To do ▸
List each line of the records below that contains the string "screenshot", treating uppercase and lowercase as different.

Records supplied ▸
********
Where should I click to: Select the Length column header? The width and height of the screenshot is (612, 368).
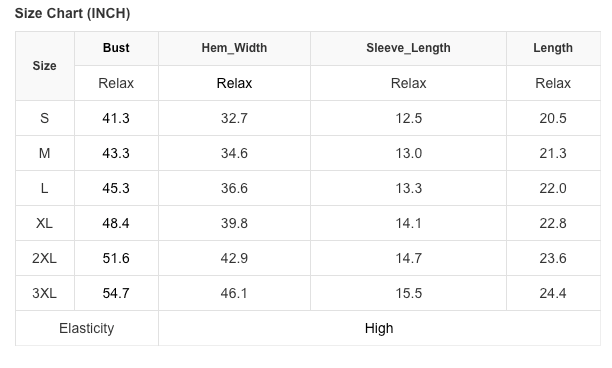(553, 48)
********
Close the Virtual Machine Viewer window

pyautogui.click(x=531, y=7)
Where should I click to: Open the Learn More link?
********
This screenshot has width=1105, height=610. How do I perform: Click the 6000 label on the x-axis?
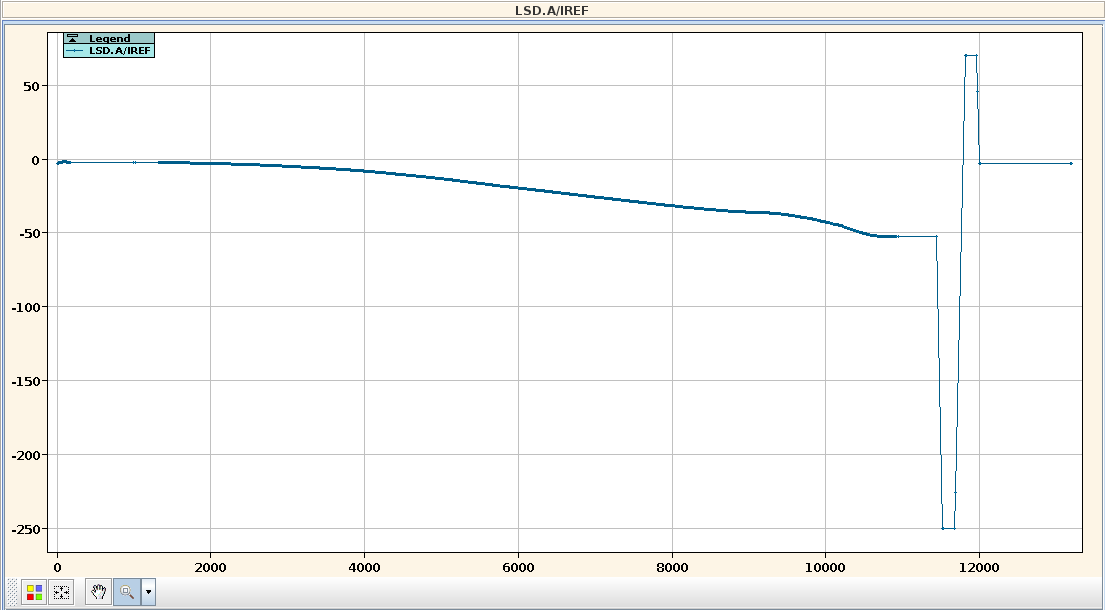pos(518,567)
********
Finished exercise ▸
Where should I click to: Select the Length column header? The width and height of the screenshot is (612, 368).
This screenshot has width=1105, height=610. How do I perform: Click the 6000 label on the x-axis?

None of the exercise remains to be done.